Dans la ville de Goma, beaucoup saluent aussi la fin des coups de feu intempestifs. Ici, on parle de “coups de balle”. “Des coups de balle qui n’étaient pas dus à la guerre mais aux wazalendos. Ces gars faisaient régner la terreur. Ils pillaient les magasins, exigeaient de manger gratuitement dans les restaurants. Ceux qui ont eu le malheur de leur résister ou de ne pas obéir assez vite sont morts ou handicapés, après avoir subi les pires sévices”, explique Immaculée, une jeune Banyarwanda, Tutsi du Nord-Kivu, qui nous raconte comment elle est restée enfermée chez elle pendant plusieurs semaines à la fin de l’année 2024 “parce qu’une bande de wazalendos s’était installée dans mon quartier. Mes parents m’ont interdit de sortir. Ces bandits faisaient régner la violence et nous les jeunes Banyarwanda étions particulièrement visés. Plusieurs de mes amies ont été violées par ces hommes qui étaient toujours souls.”

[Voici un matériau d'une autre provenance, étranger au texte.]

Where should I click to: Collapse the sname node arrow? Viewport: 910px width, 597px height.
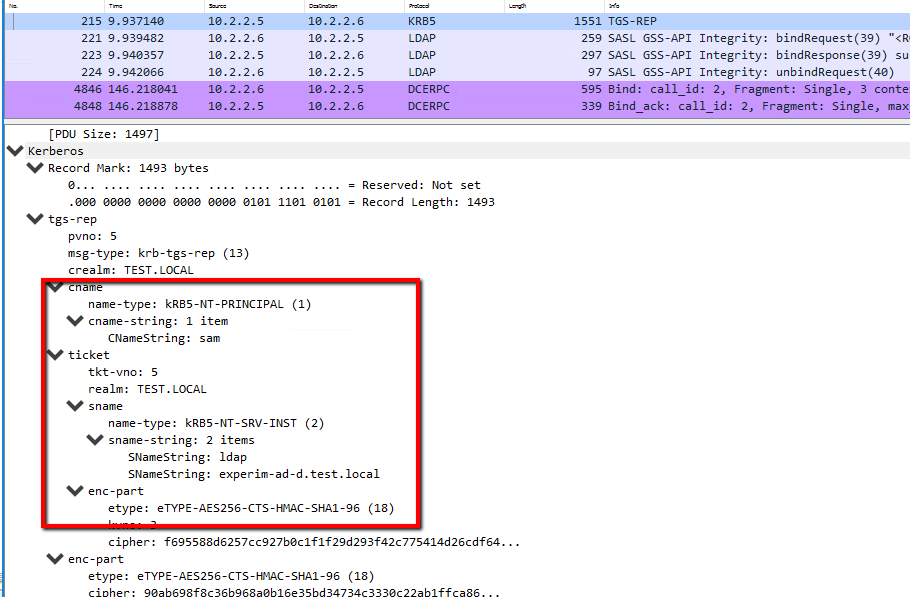click(75, 406)
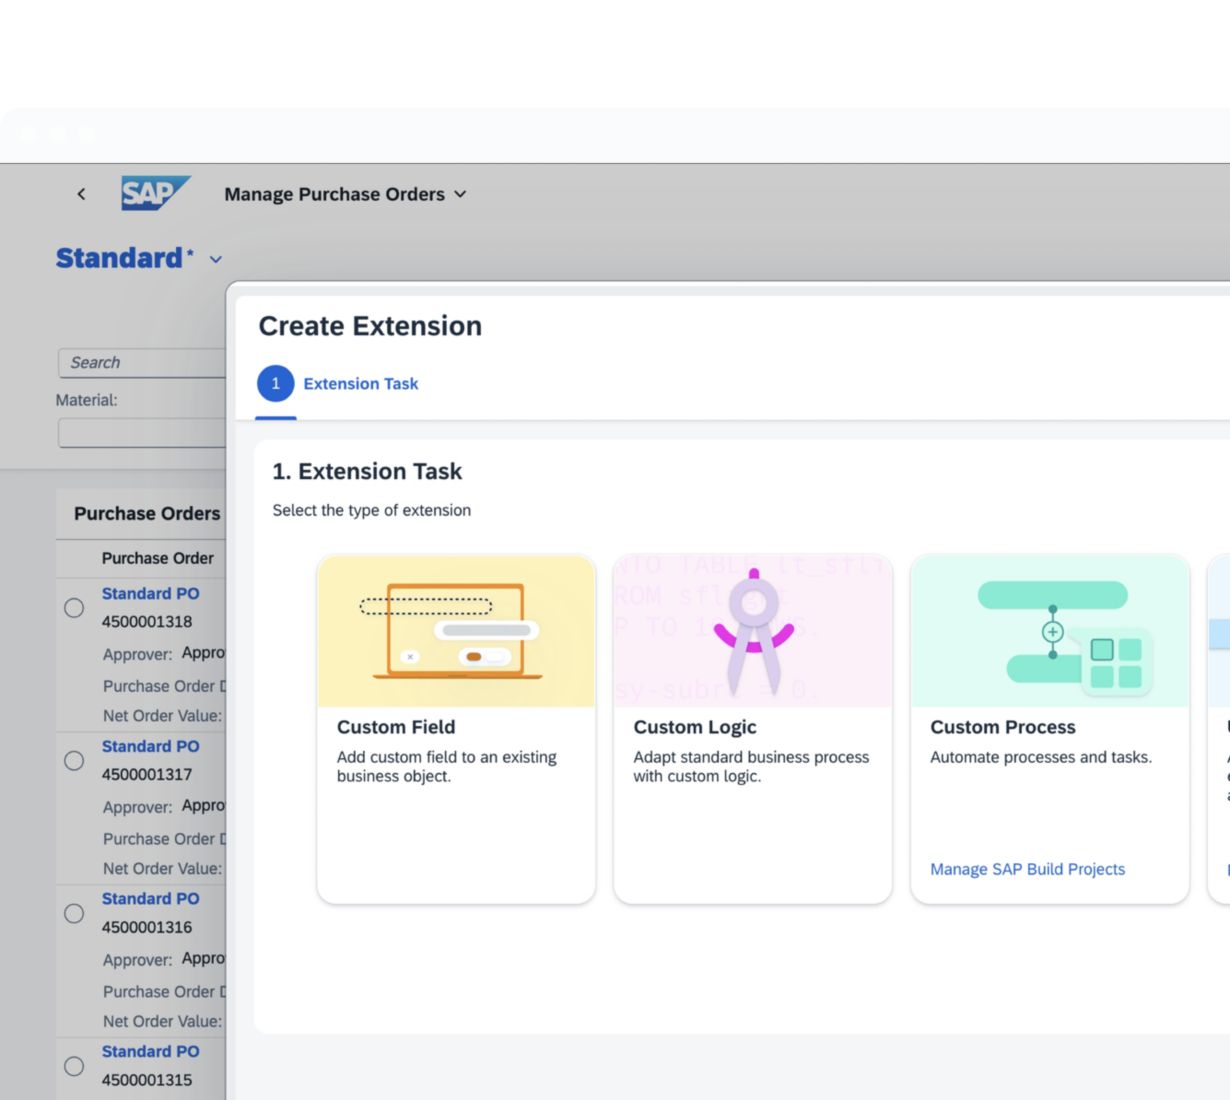Choose the Custom Logic extension card
Screen dimensions: 1230x1100
click(752, 790)
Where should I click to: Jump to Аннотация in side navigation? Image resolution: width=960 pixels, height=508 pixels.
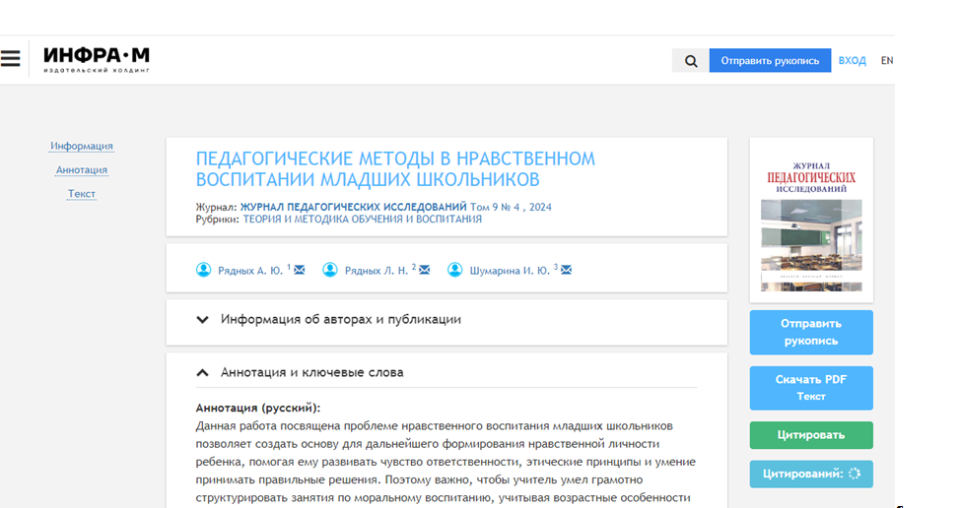pyautogui.click(x=82, y=170)
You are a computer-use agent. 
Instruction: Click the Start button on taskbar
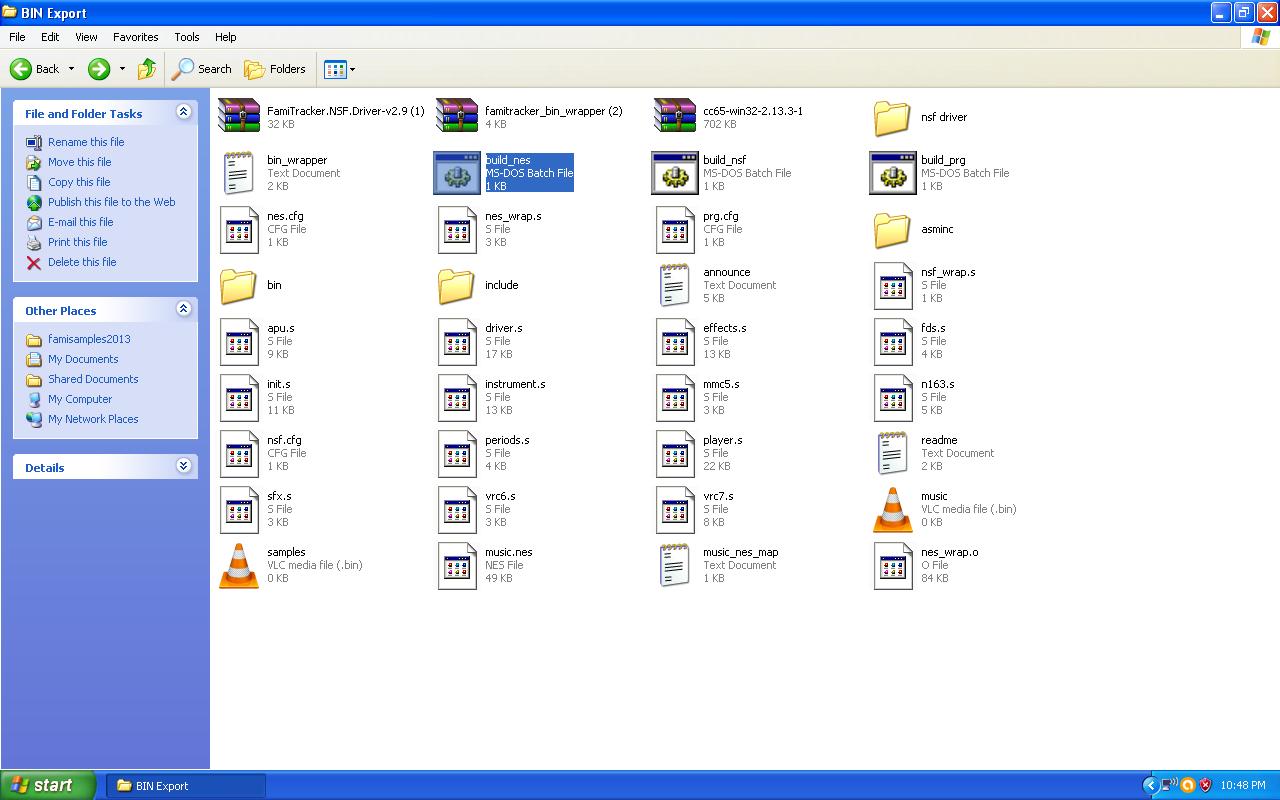click(47, 785)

Un an après la prise de contrôle de Goma mais aussi de Bukavu et de toutes les cités entre ces deux grandes villes par les troupes antigouvernementales, rares sont les témoins qui appellent au retour des troupes de Kinshasa. Bosco est une exception. “Sans emploi, je galère”, nous dit-il. “Avant, je pouvais trouver de petits boulots. Maintenant, c’est fini. C’est trop compliqué”.
Micheline, elle, met en avant la propreté retrouvée des villes. “Surtout Goma. Et quand c’est propre, on n’a pas envie de salir”, s’amuse-t-elle, avant d’ajouter : “En fait, ce qui nous manque, c’est la paix. Ici, à Goma, c’est tranquille mais on sait que la guerre est toujours là et on ne peut pas ignorer qu’elle peut revenir à tout moment. En plus, on a tous de la famille qui est directement concernée. J’espère, avant de mourir, que je pourrai connaître la paix dans la région des Grands lacs”.